TAM library assays and NGS library prep
DNA solutions containing 500 ng of the TAM plasmid library (pSL4841) and 500 ng of plasmids encoding either GstTnpB2 (pSL4369) or GstIscB (pSL4514) were used to co-transform electrocompetent E. coli BL21(DE3) cells according to the manufacturer’s protocol (Sigma-Aldrich). Cells were serially diluted on large bioassay plates containing LB-agar with spectinomycin (100 μg ml−1) and kanamycin (50 μg ml−1). Approximately 600,000 CFUs were scraped from plates, representing 100× coverage of each library member, and plasmid DNA was isolated using the Qiagen CompactPrep Midi Kit. Illumina amplicon libraries for NGS were prepared through a 2-step PCR amplification. In brief, ~50 ng of plasmid DNA recovered from TAM assays was used in each PCR-1 amplification reaction with primers flanking the degenerate TAM library sequence and containing universal Illumina adapters as 5′ overhangs. Amplification was carried out using high-Fidelity Q5 DNA Polymerase (NEB) for 16 thermal cycles. Samples from PCR-1 amplification were diluted 20-fold and amplified for PCR-2 in 10 thermal cycles with primers containing indexed p5/p7 sequences. Reactions were verified by analytical gel electrophoresis. Sequencing was performed with a paired-end run using a MiniSeq High Output Kit with 150-cycles (Illumina).
Analyses of NGS TAM library data
Analyses of TAM library experiments were performed using a custom Python script. Demultiplexed reads were filtered to remove reads that did not contain a perfect match to the 58-bp sequence upstream of the degenerate sequence for any i5-reads. For reads that passed this filtering step, the 6-nt degenerate sequence was extracted and counted. The relative abundance of each degenerate sequence in a sample was determined by dividing the degenerate sequence count by the total number of sequence counts for that sample. Then, the fold-change between the output and input libraries was calculated by dividing the relative abundance of each degenerate sequence in the output library by its relative abundance in the input library, followed by log2 transformation. Sequence logos were constructed by taking the 10-most depleted sequences and generating the logo using WebLogo73 (v2.8).
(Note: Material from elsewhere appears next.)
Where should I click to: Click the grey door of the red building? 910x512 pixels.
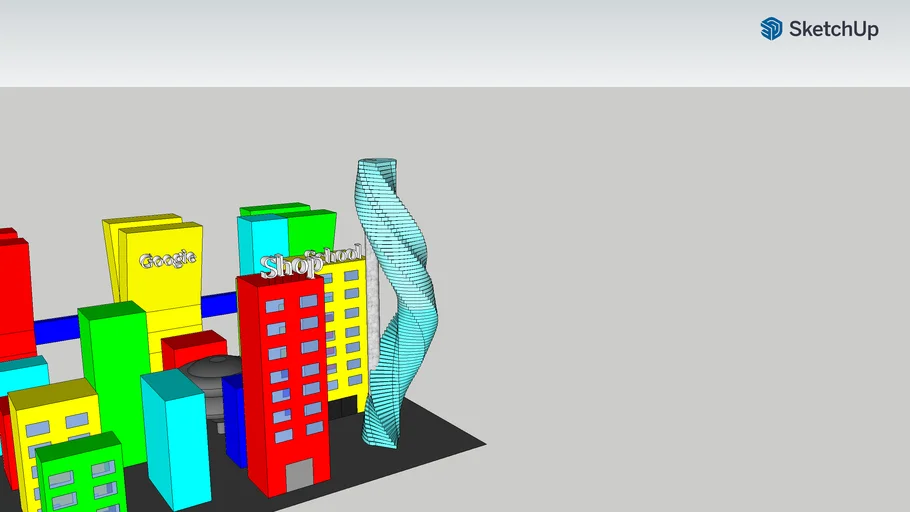point(299,476)
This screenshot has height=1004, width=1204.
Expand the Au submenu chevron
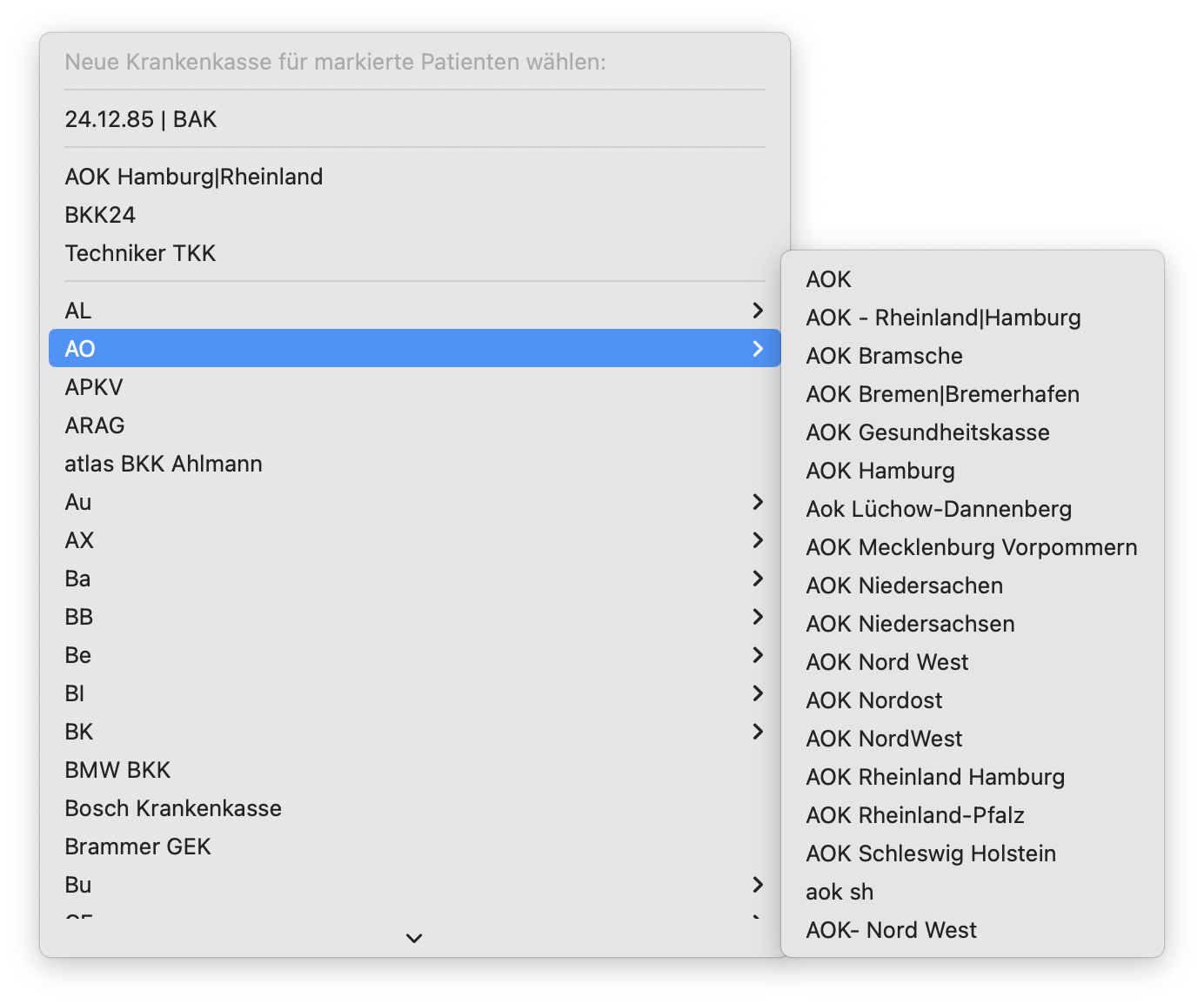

Transposition assays combining TnpA and TnpB
E. coli strain K-12 substrain MG1655 (sSL0810) was engineered to carry a genomically integrated mini-Tn containing a kanamycin resistance cassette inserted into lacZ by recombineering, as described above to generate sSL2771. This strain was transformed with either pCDFDuet-1 (pSL0007) or various GstTnpB vectors (pSL4369, pSL4664, pSL4518 or pSL4740, see Supplementary Table 2 for descriptions), followed by selection on LB-agar containing spectinomycin (100 μg ml−1) and kanamycin (50 μg ml−1). Single colony isolates of cells harbouring each plasmid were used to prepare chemically competent cells, which were then transformed with a TnpA expression vector (pSL4529) or a catalytically inactive mutant TnpA expression vector (pSL4534), followed by selection on LB-agar containing carbenicillin (100 μg ml−1), spectinomycin (100 μg ml−1) and kanamycin (50 μg ml−1). Three single colony isolates of each transformant were grown in liquid LB containing carbenicillin (100 μg ml−1), spectinomycin (100 μg ml−1) and kanamycin (50 μg ml−1) for 14 h at 37 °C. The optical density (OD) of each culture was measured, and approximately 107 cells were plated onto MacConkey-agar medium containing carbenicillin (100 μg ml−1), spectinomycin (100 μg ml−1) and 0.05 mM IPTG for TnpA induction. Importantly, the medium did not contain kanamycin, to allow for excision of the mini-Tn. Cells were grown at 37 °C for 4 days on MacConkey medium to enrich for mini-Tn excision events. Cells were then collected, serially diluted, and plated onto LB-agar containing carbenicillin (100 μg ml−1), spectinomycin (100 μg ml−1) and X-gal (200 μg ml−1), or carbenicillin (100 μg ml−1), spectinomycin (100 μg ml−1), kanamycin (50 μg ml−1) and X-gal (200 μg ml−1), and grown for 18 h at 37 °C. The total number of colonies was counted, along with the number of blue colonies to determine the frequency of excision and reintegration events. In addition, genomic lysates were collected from cells as described above for PCR analyses.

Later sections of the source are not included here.